Nachdem mich der Wecker unsanft geweckt hatte, war beim Anblick des Wetters alles wieder in Butter – strahlend blauer Himmel, genau das richtige Wetter, um mein gestecktes Ziel: 155km in 04:30h, zu realisieren. Nach frühzeitiger und entspannter Anfahrt mit einem Lied auf den Lippen, kam ich kurz nach 07:00h in HH an. In aller Ruhe habe ich mein Rad zusammengebaut, mich fertig angezogen und hatte sogar noch genügend Muse um meinen Lieblingsbaum ausgiebig zu begießen… Jetzt nur noch die RR-Schuhe anziehen, dann kann`s losgehen… Doch wo waren die Schuhe? Innerhalb weniger Sekunden wurde aus der stoischen Ruhe, „Hektik hoch 3“. Die Schuhe waren trotz 3xmaliger Durchsuchung des Autos nicht aufzufinden und so langsam dämmerte mir, wo sie standen. Der darauf folgende Wutschrei schallte noch sekundenlang durch die Häuserschluchten Hamburgs. Das Ganze, was vorher in Superslowmotion abgelaufen war, ging nun rasend schnell rückwärts (Rad auseinander bauen, verstauen, etc…). Um ca. 07:15 raste ich wieder zurück nach Nenndorf, spurtete ins Haus, holte meine Schuhe (die ja schon bereit lagen), raste zurück nach HH (Schumi lässt grüßen, aber hoffentlich grüßt die Polizei im Nachhinein nicht noch mit irgendwelchen Knöllchen…) und war kurz vor 08:00, also ca. 10 Minuten vor meinem offiziellen Starttermin wieder in HH und somit noch rechtzeitig zum Start… Da wir erst um 08:16 starteten hatte ich sogar noch genügend Zeit, um meinen Adrenalinspiegel wieder auf einen normalen Pegel zu bekommen.

Das Rennen an sich, lief die ersten 100km super. Ich lag voll in meinem Zeitplan und wollte dann das letzte Drittel noch richtig Gas geben. Doch dann kam der zweite Schocker. Bei ca. km 110 fuhr ein älterer Mann (kein Cyclassics Fahrer) auf der rechten Straßenseite offensichtlich spazieren. Als wir fast auf seiner Höhe waren, machte er einen Linksschwenk und wollte wahrscheinlich noch schnell die Straße queren, mit dem Ergebnis, dass 6 aus unserer Gruppe (einschließlich mir) näheren Kontakt mit dem Asphalt bekamen. Nachdem wir unsere 7 Sachen zusammen gesucht und uns wieder soweit sortiert hatten, ging`s mehr oder weniger lädiert weiter. Mich hatte es auf die rechte Seite gelegt, wobei ich einige Tapete lassen musste. Im Laufe der Weiterfahrt merkte ich, dass mein rechtes Knie doch mehr abbekommen hatte, wie es sich anfangs anfühlte, also ging es die nächsten ca. 40 km hauptsächlich mit Linksantrieb weiter…

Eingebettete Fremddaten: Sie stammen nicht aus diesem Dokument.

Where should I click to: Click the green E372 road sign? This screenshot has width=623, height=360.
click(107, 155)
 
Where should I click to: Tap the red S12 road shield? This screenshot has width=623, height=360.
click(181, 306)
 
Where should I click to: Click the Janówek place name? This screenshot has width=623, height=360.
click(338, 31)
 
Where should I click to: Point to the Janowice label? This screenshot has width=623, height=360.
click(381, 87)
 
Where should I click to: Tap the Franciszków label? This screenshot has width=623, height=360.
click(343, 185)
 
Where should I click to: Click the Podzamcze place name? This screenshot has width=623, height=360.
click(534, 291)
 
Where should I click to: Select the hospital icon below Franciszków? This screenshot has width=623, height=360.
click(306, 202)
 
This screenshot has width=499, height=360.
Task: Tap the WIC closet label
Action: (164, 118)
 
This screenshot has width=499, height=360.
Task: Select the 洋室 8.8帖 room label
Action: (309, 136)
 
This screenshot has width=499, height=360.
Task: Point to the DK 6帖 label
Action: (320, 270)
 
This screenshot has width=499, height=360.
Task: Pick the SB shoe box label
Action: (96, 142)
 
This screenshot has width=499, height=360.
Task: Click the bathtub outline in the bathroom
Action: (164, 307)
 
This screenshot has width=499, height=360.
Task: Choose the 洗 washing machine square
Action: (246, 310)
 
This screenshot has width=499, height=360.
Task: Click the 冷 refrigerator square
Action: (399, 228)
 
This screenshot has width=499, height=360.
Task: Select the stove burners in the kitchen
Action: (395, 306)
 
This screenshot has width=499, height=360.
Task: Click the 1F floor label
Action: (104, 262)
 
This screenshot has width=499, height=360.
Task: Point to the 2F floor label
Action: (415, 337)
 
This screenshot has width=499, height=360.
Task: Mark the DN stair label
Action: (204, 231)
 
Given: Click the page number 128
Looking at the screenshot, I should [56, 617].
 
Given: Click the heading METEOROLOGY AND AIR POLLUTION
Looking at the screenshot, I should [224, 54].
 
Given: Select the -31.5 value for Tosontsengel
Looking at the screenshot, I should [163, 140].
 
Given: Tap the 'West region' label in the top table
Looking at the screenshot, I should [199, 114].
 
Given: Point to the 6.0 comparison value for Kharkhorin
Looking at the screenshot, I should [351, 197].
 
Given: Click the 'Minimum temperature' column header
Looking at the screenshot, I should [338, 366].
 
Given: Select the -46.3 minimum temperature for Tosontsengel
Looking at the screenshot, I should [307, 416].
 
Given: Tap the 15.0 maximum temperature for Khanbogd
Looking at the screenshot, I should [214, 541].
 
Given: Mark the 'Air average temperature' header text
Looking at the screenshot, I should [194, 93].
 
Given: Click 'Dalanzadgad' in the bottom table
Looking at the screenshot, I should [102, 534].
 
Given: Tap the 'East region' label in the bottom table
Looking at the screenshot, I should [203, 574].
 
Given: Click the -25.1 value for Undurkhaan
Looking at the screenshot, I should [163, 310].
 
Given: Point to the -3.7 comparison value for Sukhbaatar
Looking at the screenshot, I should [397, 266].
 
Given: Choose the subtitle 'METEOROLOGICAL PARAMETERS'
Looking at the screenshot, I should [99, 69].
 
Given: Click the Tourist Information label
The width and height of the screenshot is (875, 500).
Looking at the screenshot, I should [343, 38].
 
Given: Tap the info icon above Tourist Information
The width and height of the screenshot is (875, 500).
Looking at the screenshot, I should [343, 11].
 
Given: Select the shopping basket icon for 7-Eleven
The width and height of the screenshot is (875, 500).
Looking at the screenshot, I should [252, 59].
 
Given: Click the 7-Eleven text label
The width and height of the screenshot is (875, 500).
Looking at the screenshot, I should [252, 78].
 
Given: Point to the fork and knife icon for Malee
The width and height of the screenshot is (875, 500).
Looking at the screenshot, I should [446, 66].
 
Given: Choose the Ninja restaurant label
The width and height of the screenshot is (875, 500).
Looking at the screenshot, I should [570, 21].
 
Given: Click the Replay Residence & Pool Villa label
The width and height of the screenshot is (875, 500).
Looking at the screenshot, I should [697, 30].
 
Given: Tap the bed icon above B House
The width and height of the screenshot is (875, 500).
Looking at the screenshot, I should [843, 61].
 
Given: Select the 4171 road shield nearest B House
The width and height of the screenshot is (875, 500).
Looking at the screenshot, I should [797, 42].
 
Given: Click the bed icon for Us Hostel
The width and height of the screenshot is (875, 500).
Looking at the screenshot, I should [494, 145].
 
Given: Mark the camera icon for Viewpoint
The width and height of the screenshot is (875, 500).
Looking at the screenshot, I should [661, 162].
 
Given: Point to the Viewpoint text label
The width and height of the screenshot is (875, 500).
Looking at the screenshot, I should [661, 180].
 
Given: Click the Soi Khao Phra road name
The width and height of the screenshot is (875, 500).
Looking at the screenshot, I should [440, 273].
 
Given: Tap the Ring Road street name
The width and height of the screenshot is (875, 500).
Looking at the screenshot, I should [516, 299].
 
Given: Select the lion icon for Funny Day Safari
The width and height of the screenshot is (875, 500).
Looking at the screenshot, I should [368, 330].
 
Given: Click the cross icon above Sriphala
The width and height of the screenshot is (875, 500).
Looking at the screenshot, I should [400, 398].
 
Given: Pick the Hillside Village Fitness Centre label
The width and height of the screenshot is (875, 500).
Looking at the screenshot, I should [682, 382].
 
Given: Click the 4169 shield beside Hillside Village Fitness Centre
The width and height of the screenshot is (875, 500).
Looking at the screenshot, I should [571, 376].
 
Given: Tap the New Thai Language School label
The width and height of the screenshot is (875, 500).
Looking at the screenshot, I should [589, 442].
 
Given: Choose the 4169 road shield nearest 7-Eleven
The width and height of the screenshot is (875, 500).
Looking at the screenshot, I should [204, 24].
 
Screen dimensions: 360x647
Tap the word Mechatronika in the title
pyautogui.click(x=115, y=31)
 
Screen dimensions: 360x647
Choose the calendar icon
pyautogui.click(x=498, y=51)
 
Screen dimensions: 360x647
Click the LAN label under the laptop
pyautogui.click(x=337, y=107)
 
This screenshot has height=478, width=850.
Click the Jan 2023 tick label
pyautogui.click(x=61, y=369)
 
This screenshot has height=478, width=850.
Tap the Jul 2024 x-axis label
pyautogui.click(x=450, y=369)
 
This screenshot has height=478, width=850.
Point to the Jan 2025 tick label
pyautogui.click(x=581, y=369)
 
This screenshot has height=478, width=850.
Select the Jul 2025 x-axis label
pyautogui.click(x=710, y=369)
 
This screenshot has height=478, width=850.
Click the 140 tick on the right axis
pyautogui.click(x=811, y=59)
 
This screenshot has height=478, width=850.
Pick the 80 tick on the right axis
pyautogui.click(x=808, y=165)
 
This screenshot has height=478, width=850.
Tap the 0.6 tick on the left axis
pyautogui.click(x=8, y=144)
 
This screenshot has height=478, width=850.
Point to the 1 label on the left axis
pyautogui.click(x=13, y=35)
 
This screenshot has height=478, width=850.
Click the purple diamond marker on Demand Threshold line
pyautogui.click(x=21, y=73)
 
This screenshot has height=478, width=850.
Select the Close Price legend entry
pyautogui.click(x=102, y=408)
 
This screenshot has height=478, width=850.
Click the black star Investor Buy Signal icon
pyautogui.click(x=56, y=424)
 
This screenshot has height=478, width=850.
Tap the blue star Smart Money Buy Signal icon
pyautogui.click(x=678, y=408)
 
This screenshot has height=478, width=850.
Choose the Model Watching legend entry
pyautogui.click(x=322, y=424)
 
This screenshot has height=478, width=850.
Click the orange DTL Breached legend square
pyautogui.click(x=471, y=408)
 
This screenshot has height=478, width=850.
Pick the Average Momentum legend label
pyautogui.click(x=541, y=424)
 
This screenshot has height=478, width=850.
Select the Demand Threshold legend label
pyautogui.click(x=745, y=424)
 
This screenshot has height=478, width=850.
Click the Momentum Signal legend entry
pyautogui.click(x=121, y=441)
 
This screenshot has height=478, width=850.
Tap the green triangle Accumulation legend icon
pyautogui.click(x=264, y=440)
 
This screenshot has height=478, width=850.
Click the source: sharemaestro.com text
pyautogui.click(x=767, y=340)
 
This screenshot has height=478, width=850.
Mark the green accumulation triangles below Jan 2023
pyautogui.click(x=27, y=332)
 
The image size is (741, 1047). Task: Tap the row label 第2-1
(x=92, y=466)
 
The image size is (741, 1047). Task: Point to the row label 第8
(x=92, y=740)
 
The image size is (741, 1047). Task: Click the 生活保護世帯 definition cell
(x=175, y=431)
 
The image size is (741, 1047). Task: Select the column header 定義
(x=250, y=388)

In Wedel der nächste Aufreger. Ein Fahrer vor uns warf einem Kind, das am Straßenrand nach einer Flasche gerufen hatte, seine Trinkflasche zu. Diese knallte gegen den Bordstein und wurde von dort wieder ca. 1 m auf die Fahrbahn zurückgeschleudert. Der Junge sprang, total auf die Flasche fixiert, auf die Straße und mit viel Glück konnten die ersten unserer Gruppe ausweichen, aber direkt hinter uns hörte man es knallen. Dieses Mal hatten wir Glück… Gott gibt, Gott nimmt.
In Blankenese gab es dann doch noch den einen oder anderen Anstieg, den ich dann aber doch relativ easy packte, da ich mein rechtes Knie inzwischen wieder „rund gefahren“ hatte. Die letzten km ging`s dann relativ entspannt in Richtung Ziel, wo ich dann meinen ganzen Frust mit einem 400-500m langen Endspurt loswerden konnte…
Trotz allem, kam ich nach gut 04:41h, mit einem 33,62-er Schnitt relativ entspannt im Ziel an. Auf der einen Seite bin ich froh, dass ich außer einigen neuen „Tattoos“, soweit gesund angekommen bin, aber auf der anderen Seite doch auch ärgerlich, zumal ich gut drauf war und wesentlich mehr drin gewesen wäre. Ich werde also die 04:30h nächstes Jahr wieder in Angriff nehmen.
Insgesamt fand ich die Strecke in Richtung Wedel nicht gerade prickelnd. Wir hatten teilweise starken Gegenwind und niemand wollte im Wind fahren. So fuhren wir teilweise sogar km-lang mit gerade mal einem 22-23er Schnitt. Für mich war das gut, denn so konnte ich das Knie etwas schonen. Erst als es wieder Richtung HH ging, wurde die Streckenführung interessanter, aber insgesamt finde ich die Südschleife besser…
Dies von meiner Seite und ich hoffe bei den anderen ist alles entspannter und trotzdem erfolgreich abgelaufen…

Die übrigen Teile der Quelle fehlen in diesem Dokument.